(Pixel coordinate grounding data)

++++++++

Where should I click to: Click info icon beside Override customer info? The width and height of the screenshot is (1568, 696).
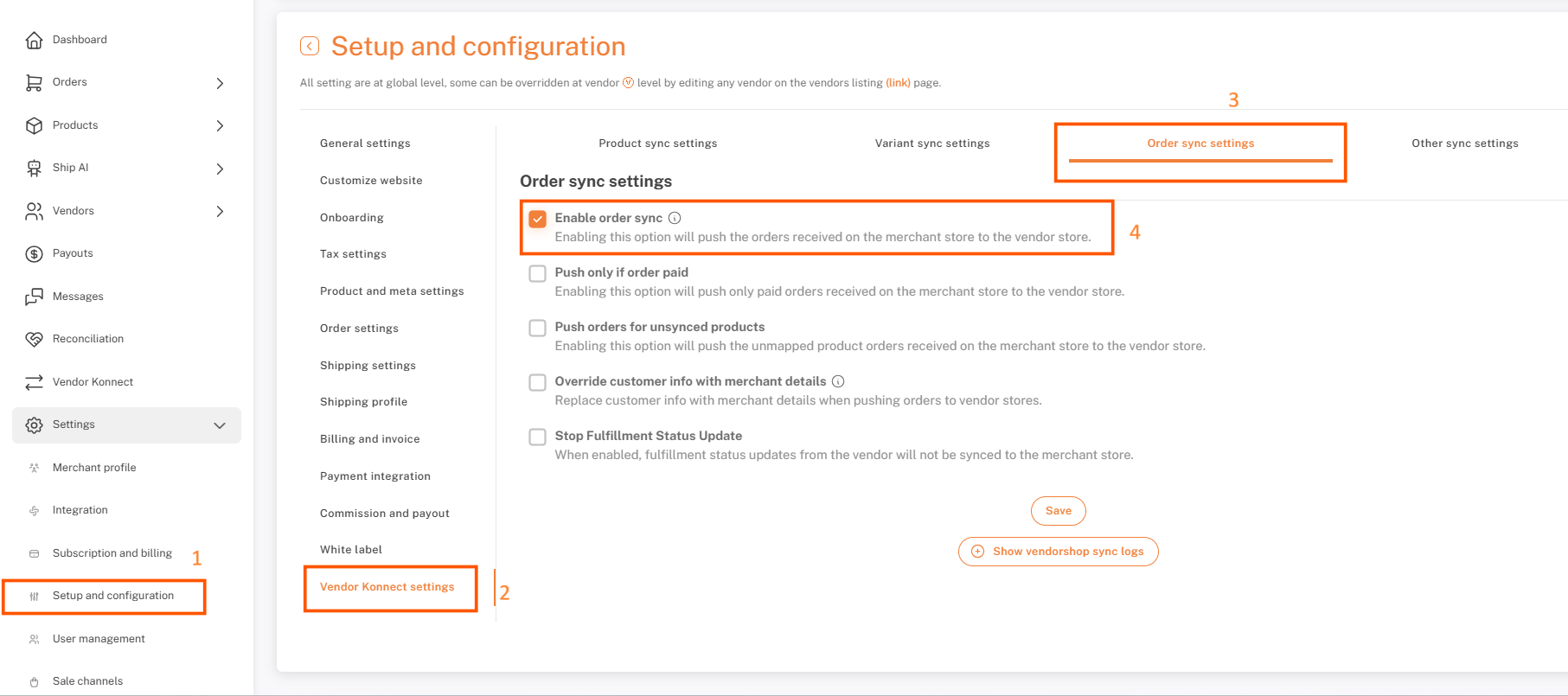click(838, 381)
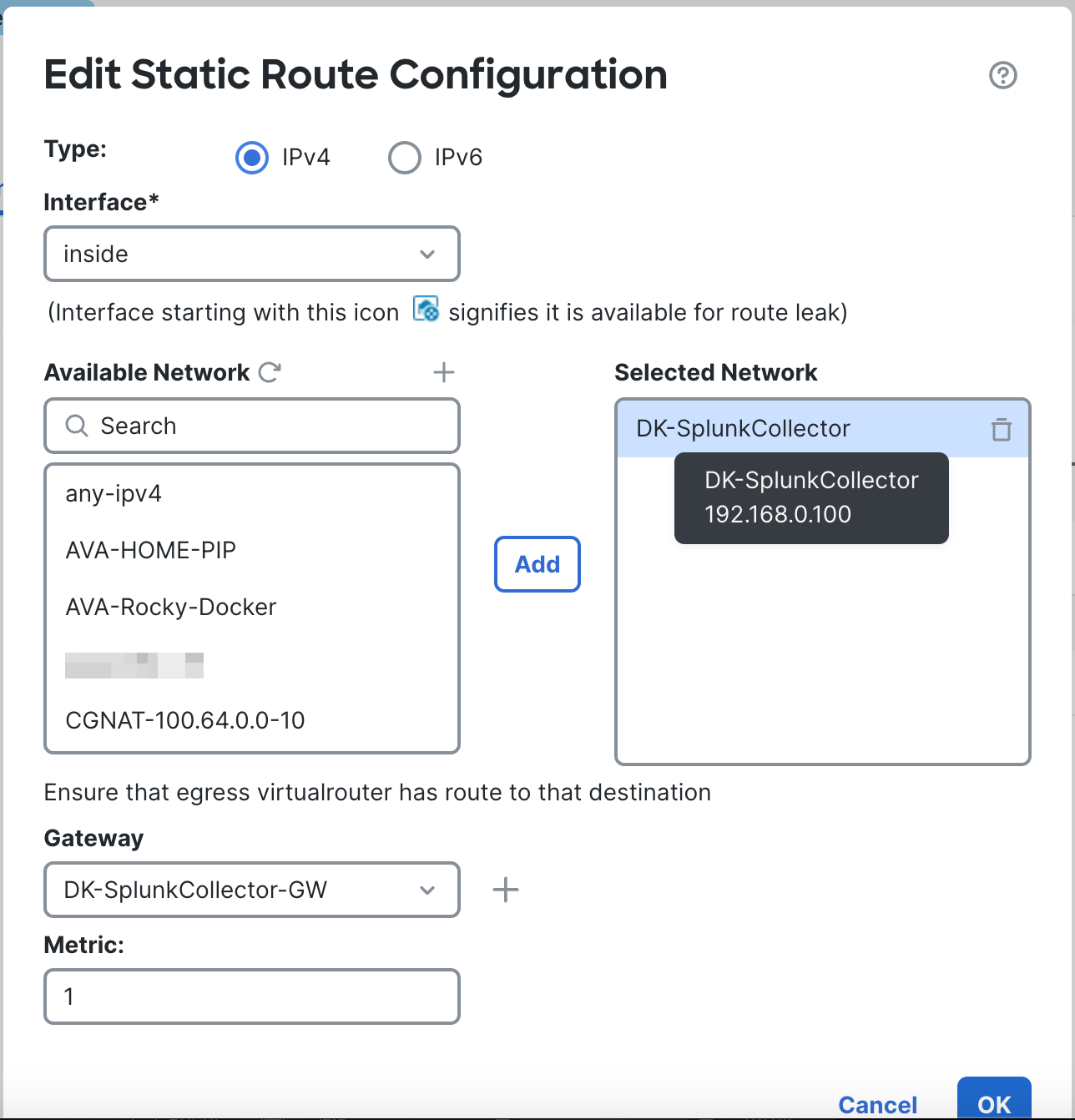Viewport: 1075px width, 1120px height.
Task: Click inside the Metric input field
Action: coord(250,996)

++++++++

**ASSIGNED TASK**
Your answer should hold every record above, printed exactly and free of pictures.

**WRITTEN ANSWER**
Where should I click to: Click info icon beside Override customer info? The width and height of the screenshot is (1568, 696).
click(838, 381)
Viewport: 1075px width, 1120px height.
Task: Click inside the Metric input field
Action: coord(250,996)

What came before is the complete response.